> [Exercise data]:
- - - -

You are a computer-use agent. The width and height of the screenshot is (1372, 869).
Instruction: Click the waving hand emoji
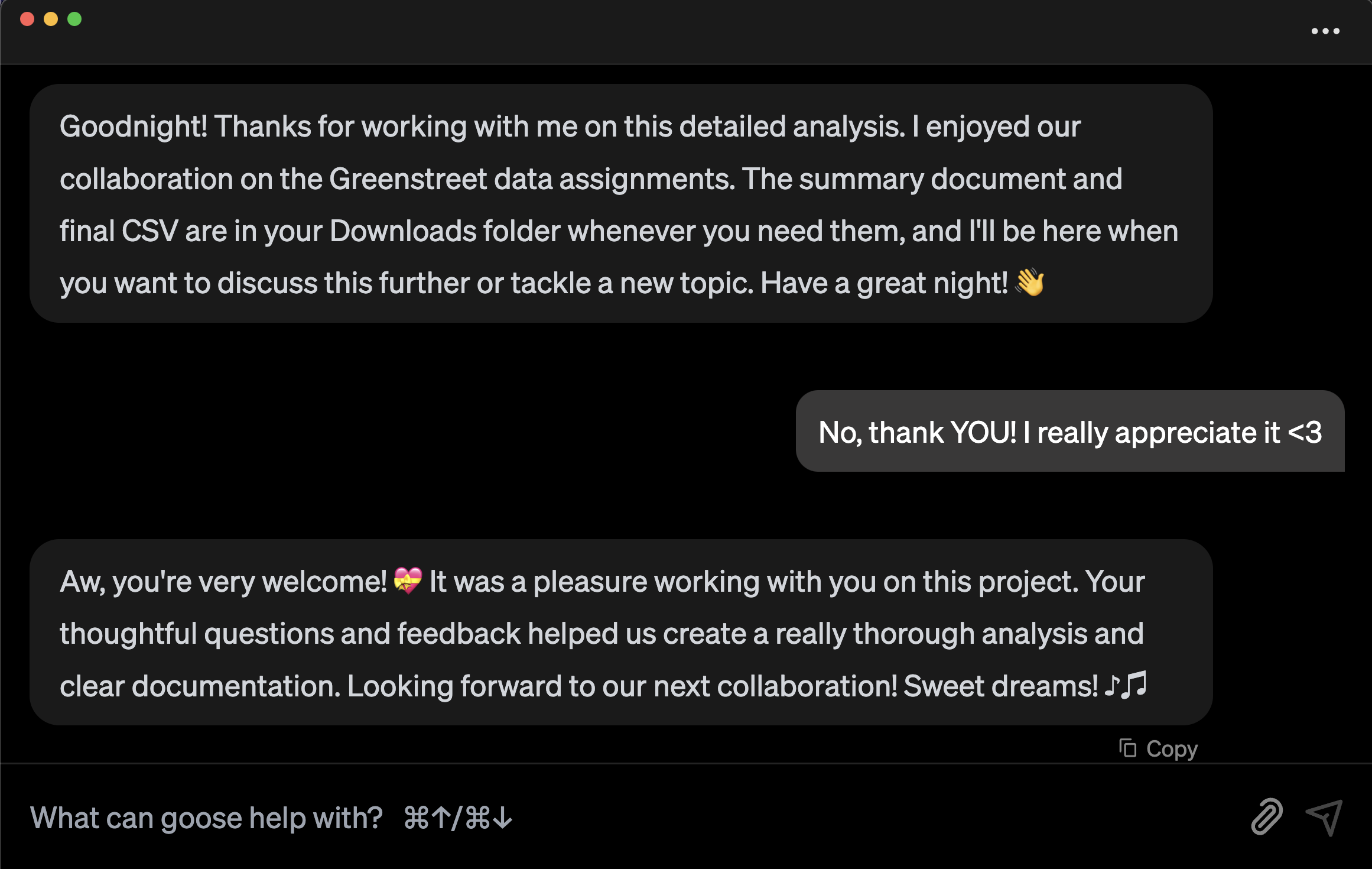pos(1029,283)
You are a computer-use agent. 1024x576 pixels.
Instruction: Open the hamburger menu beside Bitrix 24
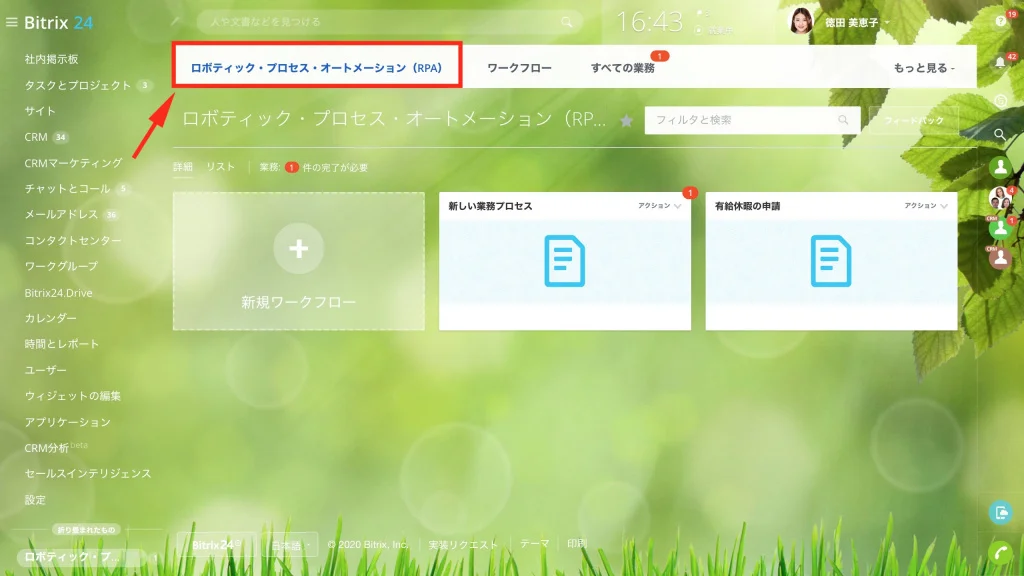(11, 22)
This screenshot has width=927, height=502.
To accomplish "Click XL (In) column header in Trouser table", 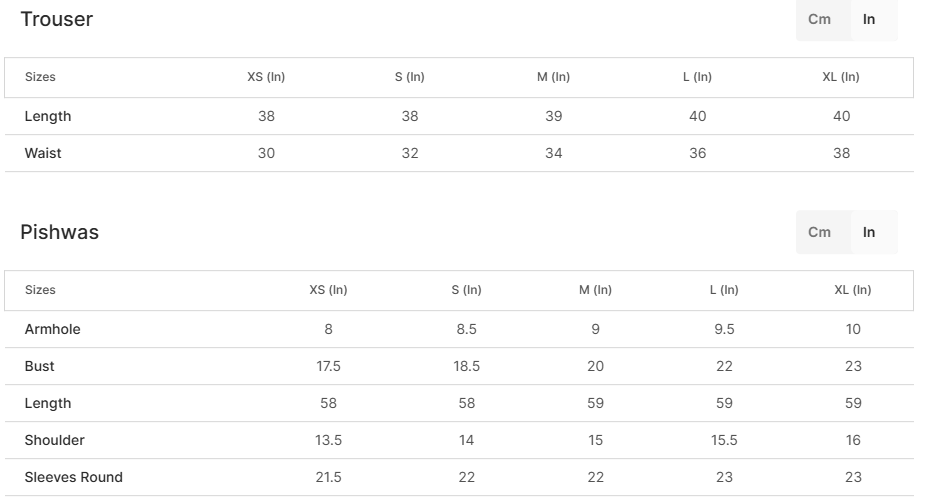I will [841, 77].
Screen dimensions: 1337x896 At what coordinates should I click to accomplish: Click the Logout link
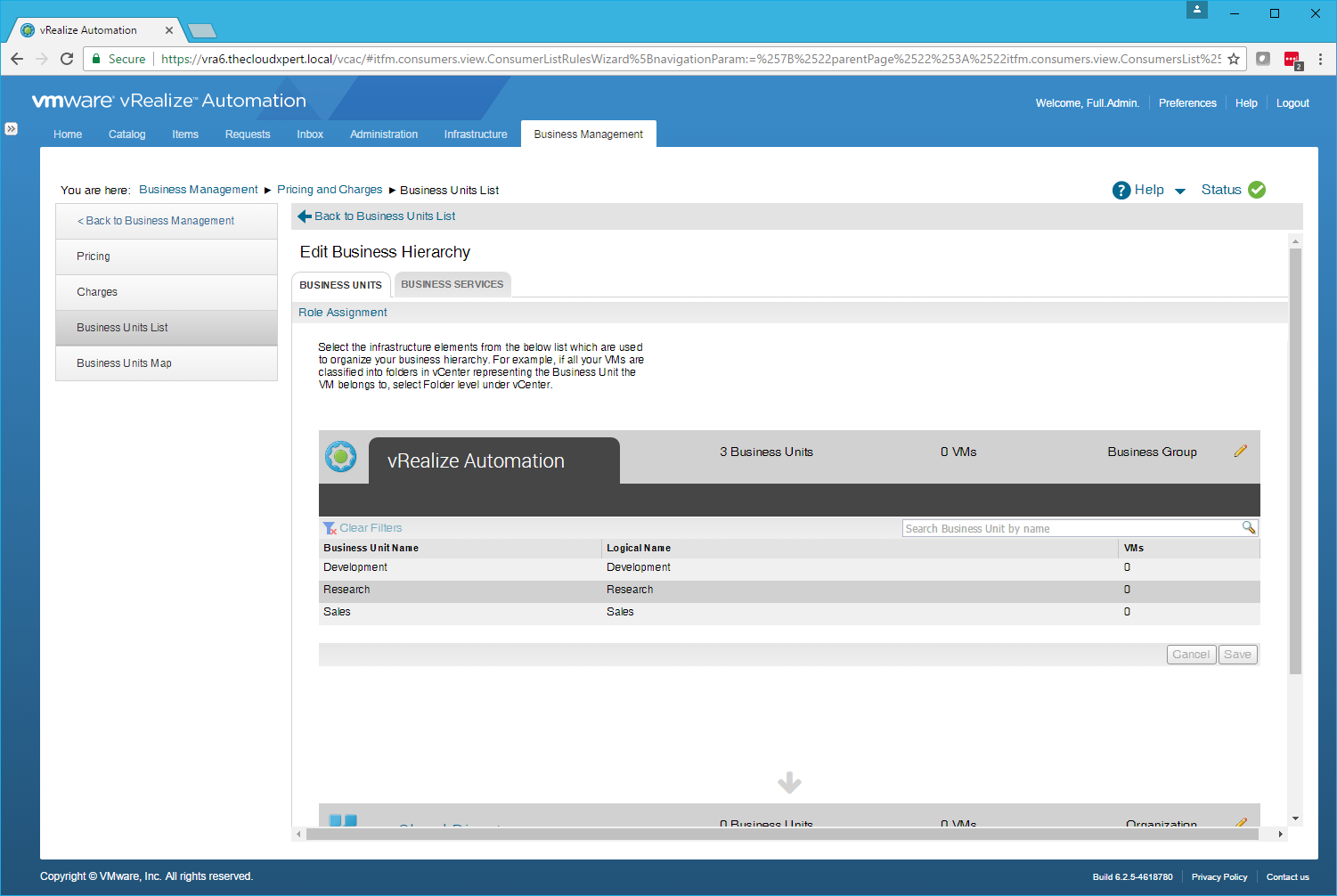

- - - -

> [Task prompt]: Pick out every line in the items that contains the word "Instruction" with the same capitalization, and copy those lines.

> [Expected output]:
Instruction: Click the waving hand emoji
Instruction: Open the hamburger menu beside Bitrix 24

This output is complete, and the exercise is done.